Indeed, the real challenge and the unspoken problem of RIO+20 – and our global community – is that nobody can actually envision discussing what needs to be addressed: what efforts are required by which regions to make it together? It would be pure and simple political suicide for every government to return with such a task and challenge. Yet, what happens if we don’t discuss it? I cannot even imagine what it takes to get there even if everybody would and could collaborate… If however we cannot even openly address the real issue at the one and only place we MUST discuss and resolve such issues, then I start to really wonder what kind of miracle we are counting on!

Let me try to understand the size of the challenge. I guess we will be 8 billion by around 2025 with most of the poorest 4 billion expecting to make significant shifts out of poverty and half of them joining the global middle class. We must integrate this additional billion within our global community while reducing non- or slow-renewable the resources by 35% as compared to our global footprint in 2011. Is this fear for not getting this growth that represents the biggest emotional stumbling block for nations in the so-called South  in RIO+20 intergovernmental negotiations, prompting Ban ki-Moon’s above welcome speech. Yet, the challenge does not lie exclusively in the South. It is really the 2 billion on top of the pyramid, living in the “North-West” (i.e. in Western developed countries) that have created the problem of our planetary overshoot of 35% in the first place. So the half a billion North Americans, the half a billion European and the other billion of people living too well in various other developed countries, regions or cities around the world need to significantly reduce their footprint.

The 2000 Watt society is an old Swiss concept developed in the early nineties between the ETH Zurich and the economy. The idea was that we must create options for a life worth living that does not consume more than 2000 Watt of energy per person (Wapp). Currently, in Switzerland, we are at 4000 Wapp, yet we know how we could make it at 2000 and we are working on making it happen. Zero energy and positive energy housing is a big part of this. But cleaning up the mobility footprint is another big issue. I am sitting in a plane fro Sao Paulo to Rio and you know what I mean…. CO2 emissions! So, if we in Europe need to half our footprint, whether measured in Wapp, EFP or CO2 or Water footprint, North America is challenged to reduce its footprint by 75%. Wow, you may say. I want to know what I can do (other than jumping out of the air plane) and how I can get my life on track. I am willing and able and hopefully so are my other billion or two lucky wealthy fellow citizens. I am actually looking forward to envision measures that will slow down my crazy pace, that shift my focus from material to immaterial and inner wealth and that rebalance the lost equilibrium between time and money.

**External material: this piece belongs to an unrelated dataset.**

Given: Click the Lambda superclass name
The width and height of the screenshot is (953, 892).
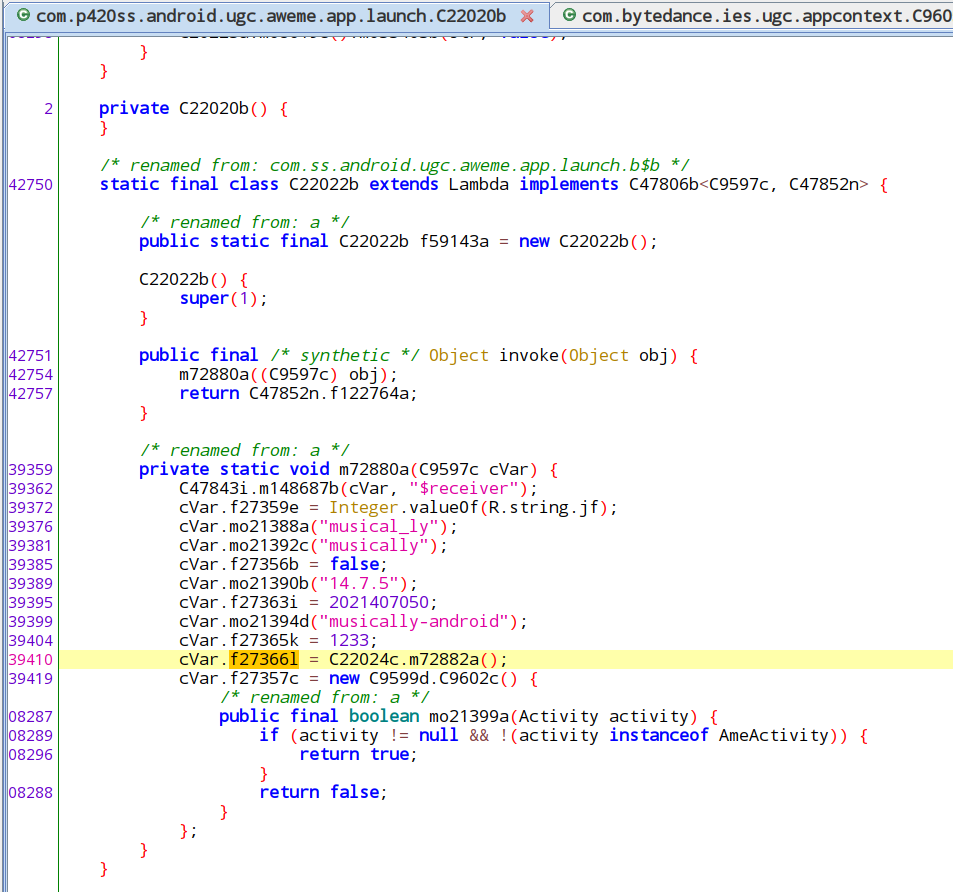Looking at the screenshot, I should [x=478, y=185].
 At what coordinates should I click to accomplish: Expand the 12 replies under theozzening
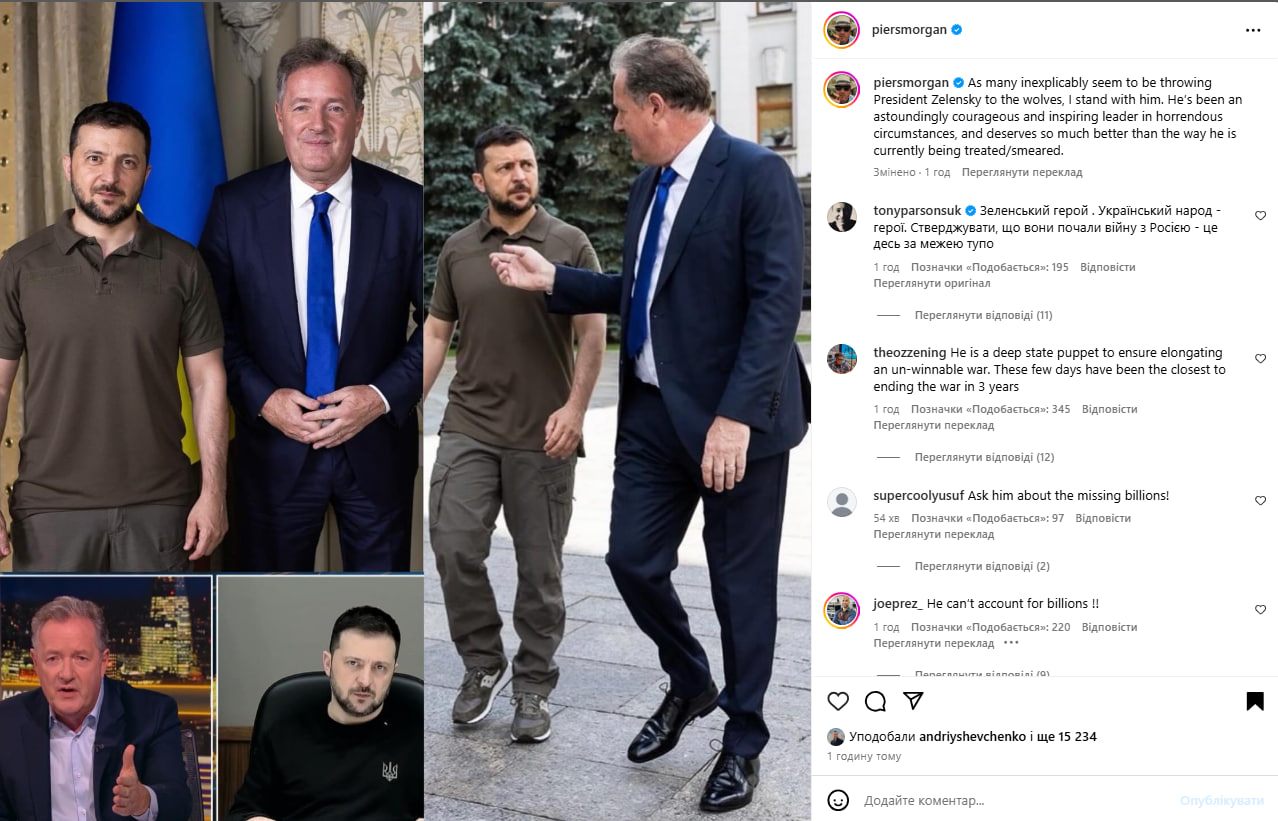[x=984, y=457]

The challenge for emerging and developing countries is clearly a different one. They need to figure out how they can reach a comfortable life that satisfies human development in terms of learning, engagement and fulfilment while assuring basic needs such as food, shelter, safety, medical and social care. For this, they will generate what we have come to known as “growth”, i.e. activities that are measured through GDP and the likes. Yet, they cannot repeat the errors of the Northwest. Air-conditioning in the hotel in Sao Paulo forced me to walk around in all my sweaters I brought – totally crazy as we are in the cold and damp winter season here anyway. Yes, they do need their fridge but they need a fridge that uses as less energy as possible. And again, I wonder, what can a Brazilian expect as her development both in material and immaterial nature in the coming decades. Which dreams will she have to give up, which new ones may she learn to discover and embrace? And how can she and I, sisters in a small world, support another and respect the diversity and limits of the planet we inhabit? This is the answer I would like to have by the end of this conference.